■ WHAT THIS TASK INVOLVES:
From the entries below, return only the lines starting at the one that contains "This screenshot has height=630, width=1200." and ending at the one that contains "Click the billing icon next to 账单", exactly as they stand.

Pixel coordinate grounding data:
---
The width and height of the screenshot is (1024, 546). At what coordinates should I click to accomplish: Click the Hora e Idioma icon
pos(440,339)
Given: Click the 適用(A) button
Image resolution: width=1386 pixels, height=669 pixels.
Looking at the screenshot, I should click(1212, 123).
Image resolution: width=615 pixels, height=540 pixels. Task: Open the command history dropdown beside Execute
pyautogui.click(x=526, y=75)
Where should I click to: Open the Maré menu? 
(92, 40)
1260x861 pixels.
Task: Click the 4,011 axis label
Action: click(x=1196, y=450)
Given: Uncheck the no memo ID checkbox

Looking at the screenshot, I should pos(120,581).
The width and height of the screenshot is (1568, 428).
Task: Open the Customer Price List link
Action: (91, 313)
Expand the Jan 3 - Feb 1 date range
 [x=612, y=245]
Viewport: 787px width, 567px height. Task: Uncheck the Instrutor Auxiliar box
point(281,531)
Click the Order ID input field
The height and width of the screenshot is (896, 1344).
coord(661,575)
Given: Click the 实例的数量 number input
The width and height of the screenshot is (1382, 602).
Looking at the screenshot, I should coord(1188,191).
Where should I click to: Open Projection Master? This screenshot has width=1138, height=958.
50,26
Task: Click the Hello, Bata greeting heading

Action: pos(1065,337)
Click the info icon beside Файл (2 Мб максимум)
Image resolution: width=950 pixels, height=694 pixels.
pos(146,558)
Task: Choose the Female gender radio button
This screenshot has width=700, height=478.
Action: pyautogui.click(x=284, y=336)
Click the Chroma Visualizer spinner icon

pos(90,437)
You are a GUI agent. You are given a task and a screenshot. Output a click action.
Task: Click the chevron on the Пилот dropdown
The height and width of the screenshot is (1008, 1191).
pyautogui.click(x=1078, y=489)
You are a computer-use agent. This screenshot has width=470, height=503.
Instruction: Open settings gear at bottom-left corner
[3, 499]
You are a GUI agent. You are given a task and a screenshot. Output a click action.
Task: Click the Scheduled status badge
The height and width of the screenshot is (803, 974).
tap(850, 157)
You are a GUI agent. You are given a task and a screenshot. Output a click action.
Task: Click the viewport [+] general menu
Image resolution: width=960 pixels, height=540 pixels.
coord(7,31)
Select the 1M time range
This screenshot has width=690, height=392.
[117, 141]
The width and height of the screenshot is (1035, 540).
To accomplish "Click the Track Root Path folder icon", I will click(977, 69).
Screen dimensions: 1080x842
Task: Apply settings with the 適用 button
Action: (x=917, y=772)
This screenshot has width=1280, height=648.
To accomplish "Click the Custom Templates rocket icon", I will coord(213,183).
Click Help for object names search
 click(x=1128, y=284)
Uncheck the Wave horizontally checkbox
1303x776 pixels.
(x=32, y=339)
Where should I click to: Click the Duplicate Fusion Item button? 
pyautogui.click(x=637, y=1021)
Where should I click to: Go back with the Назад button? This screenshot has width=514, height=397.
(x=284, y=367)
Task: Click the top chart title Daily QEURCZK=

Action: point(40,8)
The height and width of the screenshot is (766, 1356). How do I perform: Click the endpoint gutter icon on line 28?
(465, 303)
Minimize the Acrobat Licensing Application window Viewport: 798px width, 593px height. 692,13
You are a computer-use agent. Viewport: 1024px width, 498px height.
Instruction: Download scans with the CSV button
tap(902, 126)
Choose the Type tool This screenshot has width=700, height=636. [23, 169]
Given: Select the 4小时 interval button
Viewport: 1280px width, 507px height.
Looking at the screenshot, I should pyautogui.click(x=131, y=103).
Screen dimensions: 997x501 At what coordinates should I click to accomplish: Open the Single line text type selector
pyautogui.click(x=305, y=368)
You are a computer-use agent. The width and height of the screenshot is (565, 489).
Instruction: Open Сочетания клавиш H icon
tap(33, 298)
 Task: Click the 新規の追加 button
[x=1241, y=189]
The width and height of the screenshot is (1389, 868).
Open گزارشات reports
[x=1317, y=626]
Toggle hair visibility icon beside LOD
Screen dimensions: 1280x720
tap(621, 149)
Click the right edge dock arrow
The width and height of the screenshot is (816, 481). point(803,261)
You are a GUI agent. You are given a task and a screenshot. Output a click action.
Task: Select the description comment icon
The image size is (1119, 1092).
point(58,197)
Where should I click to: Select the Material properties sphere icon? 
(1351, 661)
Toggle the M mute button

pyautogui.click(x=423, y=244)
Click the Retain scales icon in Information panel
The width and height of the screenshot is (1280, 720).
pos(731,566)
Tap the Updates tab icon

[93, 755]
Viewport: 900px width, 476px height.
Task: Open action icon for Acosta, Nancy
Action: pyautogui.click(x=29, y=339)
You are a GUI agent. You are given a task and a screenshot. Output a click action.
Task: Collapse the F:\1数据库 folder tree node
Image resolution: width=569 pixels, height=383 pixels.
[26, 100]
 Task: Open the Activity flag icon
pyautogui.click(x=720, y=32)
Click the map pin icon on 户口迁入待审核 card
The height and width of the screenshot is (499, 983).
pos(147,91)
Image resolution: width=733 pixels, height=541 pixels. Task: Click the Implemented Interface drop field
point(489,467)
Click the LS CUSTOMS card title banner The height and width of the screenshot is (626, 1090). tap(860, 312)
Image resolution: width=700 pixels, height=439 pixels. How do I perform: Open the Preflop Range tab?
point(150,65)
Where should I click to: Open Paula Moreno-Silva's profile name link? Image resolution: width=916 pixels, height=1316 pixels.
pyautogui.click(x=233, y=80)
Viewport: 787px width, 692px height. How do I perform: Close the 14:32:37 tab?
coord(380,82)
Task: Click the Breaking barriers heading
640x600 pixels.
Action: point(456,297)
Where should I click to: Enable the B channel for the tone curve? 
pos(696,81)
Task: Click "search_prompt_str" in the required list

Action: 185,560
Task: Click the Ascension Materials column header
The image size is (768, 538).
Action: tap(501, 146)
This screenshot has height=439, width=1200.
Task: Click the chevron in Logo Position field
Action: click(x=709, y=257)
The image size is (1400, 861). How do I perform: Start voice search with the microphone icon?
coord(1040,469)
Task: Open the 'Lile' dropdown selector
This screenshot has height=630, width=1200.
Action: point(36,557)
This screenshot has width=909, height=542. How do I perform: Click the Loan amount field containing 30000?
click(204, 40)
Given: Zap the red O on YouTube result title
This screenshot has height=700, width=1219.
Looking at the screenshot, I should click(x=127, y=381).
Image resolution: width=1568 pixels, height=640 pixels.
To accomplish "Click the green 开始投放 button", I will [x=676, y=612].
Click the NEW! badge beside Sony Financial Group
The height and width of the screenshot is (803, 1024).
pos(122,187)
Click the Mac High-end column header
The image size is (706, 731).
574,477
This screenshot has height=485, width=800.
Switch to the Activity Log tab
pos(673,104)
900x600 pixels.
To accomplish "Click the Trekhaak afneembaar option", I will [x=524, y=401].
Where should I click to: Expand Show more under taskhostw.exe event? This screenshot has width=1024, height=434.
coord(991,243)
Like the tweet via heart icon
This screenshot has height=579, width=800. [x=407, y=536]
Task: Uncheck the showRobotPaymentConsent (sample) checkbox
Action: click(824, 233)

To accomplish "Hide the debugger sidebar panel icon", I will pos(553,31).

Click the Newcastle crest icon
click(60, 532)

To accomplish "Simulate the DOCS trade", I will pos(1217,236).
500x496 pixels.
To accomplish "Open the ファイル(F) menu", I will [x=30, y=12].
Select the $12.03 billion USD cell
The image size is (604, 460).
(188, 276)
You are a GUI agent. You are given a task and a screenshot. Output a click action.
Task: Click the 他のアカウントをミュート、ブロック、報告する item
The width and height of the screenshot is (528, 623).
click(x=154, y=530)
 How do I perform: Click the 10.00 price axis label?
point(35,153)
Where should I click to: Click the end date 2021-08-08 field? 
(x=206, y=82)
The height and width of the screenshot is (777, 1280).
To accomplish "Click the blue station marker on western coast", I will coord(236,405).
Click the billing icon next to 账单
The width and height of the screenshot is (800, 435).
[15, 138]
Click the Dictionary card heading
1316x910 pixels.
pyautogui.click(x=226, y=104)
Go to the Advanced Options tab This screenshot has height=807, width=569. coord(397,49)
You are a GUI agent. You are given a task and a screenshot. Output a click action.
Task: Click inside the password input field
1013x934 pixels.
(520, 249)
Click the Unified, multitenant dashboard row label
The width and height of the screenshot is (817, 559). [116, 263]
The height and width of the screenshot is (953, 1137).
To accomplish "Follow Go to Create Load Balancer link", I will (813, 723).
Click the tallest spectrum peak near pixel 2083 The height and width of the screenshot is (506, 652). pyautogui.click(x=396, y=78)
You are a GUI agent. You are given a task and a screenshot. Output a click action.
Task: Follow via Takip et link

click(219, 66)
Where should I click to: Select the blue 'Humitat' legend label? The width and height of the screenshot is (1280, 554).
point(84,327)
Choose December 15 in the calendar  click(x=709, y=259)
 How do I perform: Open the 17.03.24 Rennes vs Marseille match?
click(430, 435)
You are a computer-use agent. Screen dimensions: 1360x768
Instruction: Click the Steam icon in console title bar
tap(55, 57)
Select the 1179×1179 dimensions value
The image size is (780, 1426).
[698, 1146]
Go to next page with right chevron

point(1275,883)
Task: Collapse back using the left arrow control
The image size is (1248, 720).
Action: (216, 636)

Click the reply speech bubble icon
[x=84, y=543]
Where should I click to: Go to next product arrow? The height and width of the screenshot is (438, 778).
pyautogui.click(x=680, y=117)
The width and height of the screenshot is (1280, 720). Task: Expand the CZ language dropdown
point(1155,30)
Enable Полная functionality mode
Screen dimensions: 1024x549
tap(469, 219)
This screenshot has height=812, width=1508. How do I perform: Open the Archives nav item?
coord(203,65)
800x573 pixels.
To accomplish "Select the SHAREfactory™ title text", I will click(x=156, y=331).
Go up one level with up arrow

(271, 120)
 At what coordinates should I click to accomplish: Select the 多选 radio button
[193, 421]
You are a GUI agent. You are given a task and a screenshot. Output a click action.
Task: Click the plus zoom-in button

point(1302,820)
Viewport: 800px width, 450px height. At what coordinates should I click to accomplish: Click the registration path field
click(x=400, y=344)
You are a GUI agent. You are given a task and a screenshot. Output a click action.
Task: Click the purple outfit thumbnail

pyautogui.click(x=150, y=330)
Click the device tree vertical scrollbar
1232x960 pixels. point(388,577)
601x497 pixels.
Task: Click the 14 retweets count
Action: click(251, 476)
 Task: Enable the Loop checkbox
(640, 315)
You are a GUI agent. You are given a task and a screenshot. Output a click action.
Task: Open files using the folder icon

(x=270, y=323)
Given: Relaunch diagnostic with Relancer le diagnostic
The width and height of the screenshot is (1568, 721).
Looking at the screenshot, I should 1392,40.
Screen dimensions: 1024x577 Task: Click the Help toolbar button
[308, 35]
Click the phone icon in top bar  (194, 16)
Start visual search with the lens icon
---
■ COMPLETED EXERCISE:
This screenshot has height=630, width=1200.
Action: point(36,557)
This screenshot has width=909, height=542. How do I perform: Click the Loan amount field containing 30000?
click(204, 40)
Given: Zap the red O on YouTube result title
This screenshot has height=700, width=1219.
Looking at the screenshot, I should click(x=127, y=381).
Image resolution: width=1568 pixels, height=640 pixels.
To accomplish "Click the green 开始投放 button", I will [x=676, y=612].
Click the NEW! badge beside Sony Financial Group
The height and width of the screenshot is (803, 1024).
pos(122,187)
Click the Mac High-end column header
The image size is (706, 731).
574,477
This screenshot has height=485, width=800.
Switch to the Activity Log tab
pos(673,104)
900x600 pixels.
To accomplish "Click the Trekhaak afneembaar option", I will [x=524, y=401].
Where should I click to: Expand Show more under taskhostw.exe event? This screenshot has width=1024, height=434.
coord(991,243)
Like the tweet via heart icon
This screenshot has height=579, width=800. [x=407, y=536]
Task: Uncheck the showRobotPaymentConsent (sample) checkbox
Action: click(824, 233)

To accomplish "Hide the debugger sidebar panel icon", I will pos(553,31).

Click the Newcastle crest icon
click(60, 532)

To accomplish "Simulate the DOCS trade", I will pos(1217,236).
500x496 pixels.
To accomplish "Open the ファイル(F) menu", I will [x=30, y=12].
Select the $12.03 billion USD cell
The image size is (604, 460).
(188, 276)
You are a GUI agent. You are given a task and a screenshot. Output a click action.
Task: Click the 他のアカウントをミュート、ブロック、報告する item
The width and height of the screenshot is (528, 623).
click(x=154, y=530)
 How do I perform: Click the 10.00 price axis label?
point(35,153)
Where should I click to: Click the end date 2021-08-08 field? 
(x=206, y=82)
The height and width of the screenshot is (777, 1280).
To accomplish "Click the blue station marker on western coast", I will coord(236,405).
Click the billing icon next to 账单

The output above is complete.